Wednesday, August 02, 2006

Why wait 'till 18?

As the Arizona Republic reported today, the American Council of Trustees and Alumni in a 19 July letter asked Governor Janet Napolitano and the Arizona Board of Regents to move beyond the symbolism of hanging the Stars and Stripes and and copies of the Constitution in every classroom by requiring every student at the state universities to take a course in U.S. History.

ACTA reports that over 75% of outgoing college students can't identify James Madison's rĂ´le in the writing of the U.S. Constitution. In itself that's not reason for concern; I'd be willing to bet that most of the folks at ACTA can't remember that Gouverneur Morris wrote most of it or what Roger Sherman had to do with anything. I had to look up the latter, but so what?--those are just names and facts dissociated from any meaningful context.

50%, 75%, 92%, what does it matter? Although the modern obsession with quantification lead them to a weak argument, ACTA's point still stands; it's not likely that students who fail the $100 Jeopardy question have been brought to appreciate the Constitution's purpose and historical context or to think deeply about its meaning, or in general to understand history in such a way that it refines their perception of the present and deepens their views of civic life and public policy.
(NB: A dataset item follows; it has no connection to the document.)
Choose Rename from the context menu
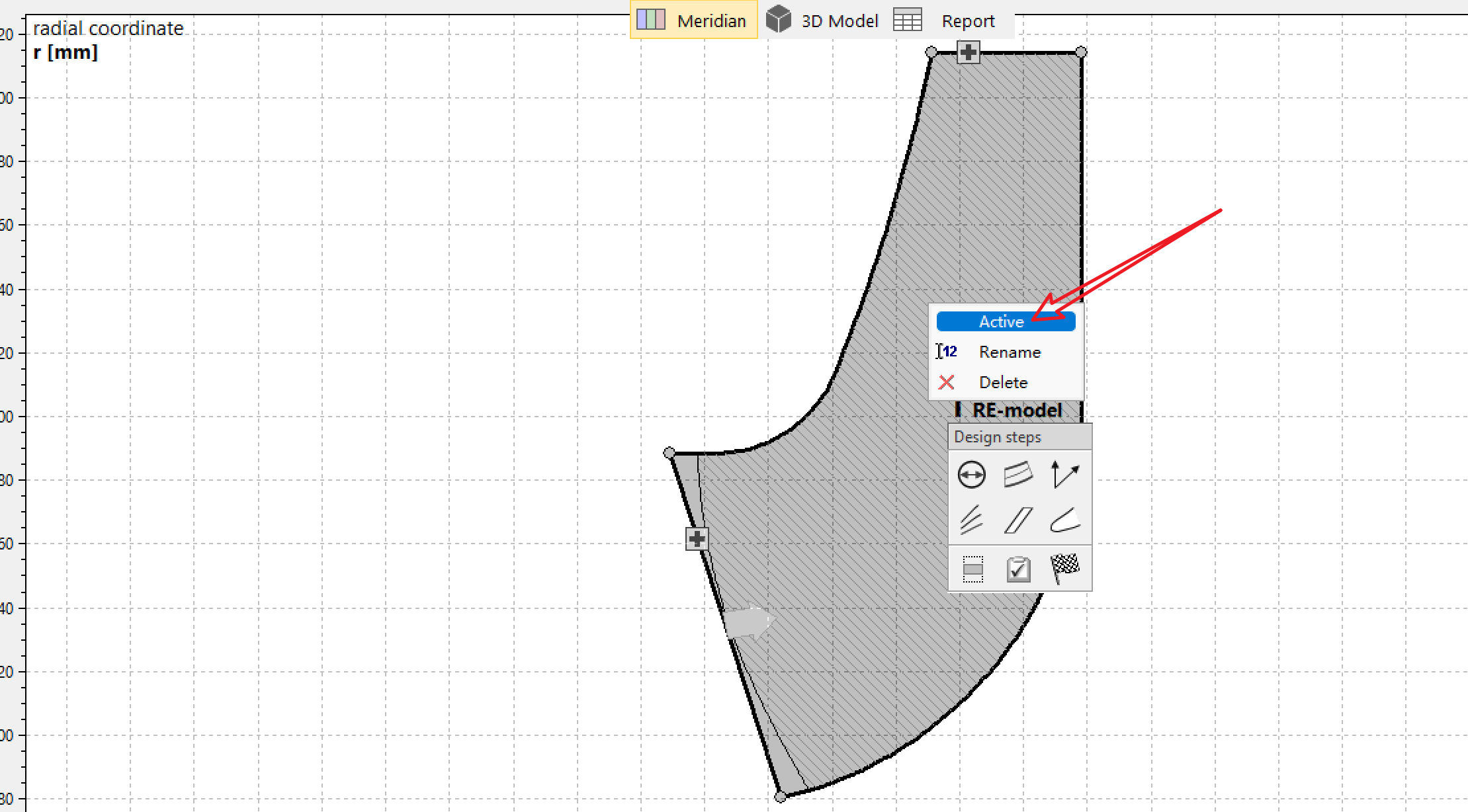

However, college students are already voters, and chances are that by age 18 they've chosen a political label and its corresponding set of confirmation biases. While ACTA's proposal may bring about much-needed discussion, I doubt its implementation would be significantly beneficial.

Two more radical reforms in the same vein--of which ACTA National Council member Jacques Barzun would probably approve--might get to the heart of the matter.

  1. Teach real, rigorous, history in high schools. There's no good reason for students in high school to be taught history as a collection of lifeless facts and not as a living academic discipline like most of the good private schools do. There are plenty of bad reasons: the students can't read, it requires intellectual effort from teachers, parents will complain about the suddenly high standards, and surely busybodies the world over will fret over the prospects for indoctrination.

    Throw out the textbooks and the multiple-choice tests. Have them read Hofstadter, Zinn, and a slew of book chapters and write term papers citing primary sources. When classroom debate is commonplace, as long as the teacher has fair standards, who can complain of indoctrination?

  2. Ban the term "Gen Ed" at the state colleges and introduce a liberal arts core. Flexibility and choice don't have to go, but tolerance for anti-intellectualism, the notion of the university as an accrediting body, and the rotten idea that courses outside one's major are an add-on or a nuisance should've been dispensed with a long time ago. The multiple-hundred-person lecture and the high-school-style multiple-choice exam needs to go out the door with general education. It's not important that every college graduate knows Harry Truman was president when the Korean War broke out, but it is important for them as citizens to know how to ask the tough questions and bring a healthy skepticism to bear on their own beliefs, on those of their fellows, and most importantly on the actions of those in power.

    If they were to dig deeper, I suspect ACTA would find not only an unfamiliarity with the basics "Whos" and "Whens" of American history but with the Big Questions. To anyone concerned with preserving human liberty and avoiding the mistakes of the past, that, and not the results of some survey, is what is truly troubling.